(I will give a talk on this PoC at the OpenZFS Developer Summit 2022.)
The ARC dynamically shares DRAM capacity among all currently imported zpools.
However, the L2ARC does not do the same for block capacity: the L2ARC vdevs of
one zpool only cache buffers of that zpool. This can be undesirable on systems
that host multiple zpools because it inhibits dynamic sharing of the cache
device capacity which is desirable if the need for L2ARC varies among zpools
over time, or if the set of zpools that are imported in the system varies over
time.
Shared L2ARC addresses this need by decoupling the L2ARC vdevs from the
zpools that store actual data. The mechanism that we use is to place the L2ARC
vdevs into a special zpool, and to adjust the L2ARC feed thread logic to use
that special zpool's L2ARC vdevs for all zpools' buffers.
High-level changes:
* Reserve "NTNX-fsvm-local-l2arc" as a magic zpool name.

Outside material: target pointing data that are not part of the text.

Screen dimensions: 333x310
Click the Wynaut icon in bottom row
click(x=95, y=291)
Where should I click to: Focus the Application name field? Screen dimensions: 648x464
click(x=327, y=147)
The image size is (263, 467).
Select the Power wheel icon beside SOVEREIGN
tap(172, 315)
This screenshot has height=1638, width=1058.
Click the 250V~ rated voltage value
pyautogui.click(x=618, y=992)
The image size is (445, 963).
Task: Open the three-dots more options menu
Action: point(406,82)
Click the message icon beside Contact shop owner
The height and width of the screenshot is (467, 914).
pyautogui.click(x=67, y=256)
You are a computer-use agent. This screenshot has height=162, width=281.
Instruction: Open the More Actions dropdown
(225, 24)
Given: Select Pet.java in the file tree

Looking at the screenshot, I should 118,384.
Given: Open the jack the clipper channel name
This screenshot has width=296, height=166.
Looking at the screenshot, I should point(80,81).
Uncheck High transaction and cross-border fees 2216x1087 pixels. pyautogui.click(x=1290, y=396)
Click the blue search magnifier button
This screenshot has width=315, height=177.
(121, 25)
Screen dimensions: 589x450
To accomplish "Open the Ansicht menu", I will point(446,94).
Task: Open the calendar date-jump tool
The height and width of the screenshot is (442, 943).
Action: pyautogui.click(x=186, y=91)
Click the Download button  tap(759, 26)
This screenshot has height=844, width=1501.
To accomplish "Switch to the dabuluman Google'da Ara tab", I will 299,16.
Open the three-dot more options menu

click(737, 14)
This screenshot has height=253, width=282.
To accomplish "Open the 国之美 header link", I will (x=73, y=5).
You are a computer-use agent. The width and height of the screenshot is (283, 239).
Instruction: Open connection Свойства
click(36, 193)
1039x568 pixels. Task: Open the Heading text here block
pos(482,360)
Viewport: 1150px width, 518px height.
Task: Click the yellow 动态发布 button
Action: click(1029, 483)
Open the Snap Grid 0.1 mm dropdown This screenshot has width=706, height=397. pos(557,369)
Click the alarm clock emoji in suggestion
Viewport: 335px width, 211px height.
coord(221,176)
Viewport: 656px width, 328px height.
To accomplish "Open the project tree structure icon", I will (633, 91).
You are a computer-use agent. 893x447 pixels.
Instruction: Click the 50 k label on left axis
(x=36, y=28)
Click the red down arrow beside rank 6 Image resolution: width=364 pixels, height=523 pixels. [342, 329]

We call this "the l2arc pool".
All other pools are called "primary pools".
* Make l2arc feed thread feed ARC buffers from any zpool to the l2arc zpool.
(Before this patch, the l2arc feed thread would only feed ARC buffers to
l2arc devices if they are for the same spa_t).
* Change the locking to ensure that the l2arc zpool cannot be removed while
there are ongoing reads initiated by arc_read on one of the primary pools.
This is sufficient and retains correctness of the ARC because nothing
about the fundamental operation of L2ARC changes. The only thing that changes
is that the L2ARC data is stored on vdevs outside the primary pool.
Proof Of Concept => Production
==============================
This commit is a proof-of-concept.
It works, it results in the desired performance improvement, and it's stable.
But to make it production ready, more work needs to be done.
(1) The design is based on a version of ZFS that does not support
encryption nor Persisent L2ARC. I'm no expert in either of these features.
Encryption might work just fine as long as the l2arc feed thread can access
the encryption keys for l2arc_apply_transforms.
But Persistent L2ARC definitely needs more design work
(multiple L2ARC headers?).
(2) Remove hard-coded magic name; use a property instead.
Make it opt-in so that existing setups are not affected.
Example:
zpool create -o share_l2arc_vdevs=on my-l2arc-pool
(3) Coexistence with non-shared L2ARC; also via property.
Make it opt-in so that existing setups are not affected.
Example:
zpool set use_shared_l2arc=on my-data-pool
Signed-off-by: Christian Schwarz <[email protected]>